## Excerpt
——————————

First round of small crash fixes for svn

Sun Nov 5 22:47:23 UTC 2006

Great stuff!

On Fri, 27 Oct 2006, dormando wrote:

> (does this list do attachments?)
>
> Attached is a handful of small fixes to the svn mogilefs (not running
> the release, sorry :P).
>
> - Fix for HTTPFile, didn't import the 'error' subroutine, so it'd bomb
> out if trying to error.
>
> - Added a decent watchdog to the delete job as a default. Given how many
> files it selects it almost never gets to update in time... I was
> thinking of a better way to do this though. Should delete ping every N
> files it deletes? Every few percent of files it has to delete? That
> would prevent it from timing out if a device is lagging significantly.
>
> - Also a fix for checking if the path returned is undef. The new
> make_path code has a lot of paths that can return undef, but a lot of
> code in mogile doesn't check to see if what it got back is undef.
>
> - Fix a warning in Worker/Query.pm
>
> - Make the bogus error code death message more useful in Worker/Replicate.pm
>
> - Change a socket error to a src err in Worker/Replicate.pm. I'm not
> sure if this gets the intended result though. There're a lot of cases in
> that replicate section where it'll return a "bogus error code". The case
> this fixes is when a mogstored simply dies; if I took down a mogstored
> while heavy replication was going on, it would crash flood and
> eventually kill the parent process (!).
>
> I noticed if a lot of jobs were dying or errors were flying about, the
> parent has a tendency to crash, and the children don't necessarily
> notice :) I haven't tracked down how/why this happens yet.
>
> Another thing to note; I don't like the max_disk_age check, but I
> haven't thought of something decent to deal with it yet, so I'll
> probably just configure my trackers to set it really high. Very
> occasionally our servers get a huge clock skew, or they boot up with
> clocks that're way off and somehow not adjusted like they should be.
> That caused a brief issue where all of our mogile trackers would start
> spewing "no_devices" for a few minutes.
>
> Also, when in that condition the replicate job would spew billions of
> warnings and eventually kill the parent process. (ran out of suggestions
> for fid blah).
>
> Finally, the deleter job in the new trackers sucks. We're already 2
> million files behind for deletion. I'll have the bottleneck narrowed
> down sometime on monday.
>
> Other than that, it works great! :P We're running it in production as of
> today and they're hella fast.for everything but deletes. It's also
> really nice having mogadm not suck anymore. We were able to toy with the
> trackers, and add 16 hosts + devices without having to touch the database.
>
> -Dormando
>

——————————

## Dataset excerpt
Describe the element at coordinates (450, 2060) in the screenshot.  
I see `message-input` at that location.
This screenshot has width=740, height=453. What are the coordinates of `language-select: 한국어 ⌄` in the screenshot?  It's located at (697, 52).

——————————

The crash-fixes post lists the changes in the attachment as bulleted items. Name each one briefly.

## Solution to this exercise
- A fix for HTTPFile, which did not import the 'error' subroutine and so would bomb out when trying to error.
- A decent watchdog added to the delete job as a default.
- A fix for checking whether the returned path is undef.
- A fix for a warning in Worker/Query.pm.
- A more useful bogus error code death message in Worker/Replicate.pm.
- A socket error changed to a src err in Worker/Replicate.pm.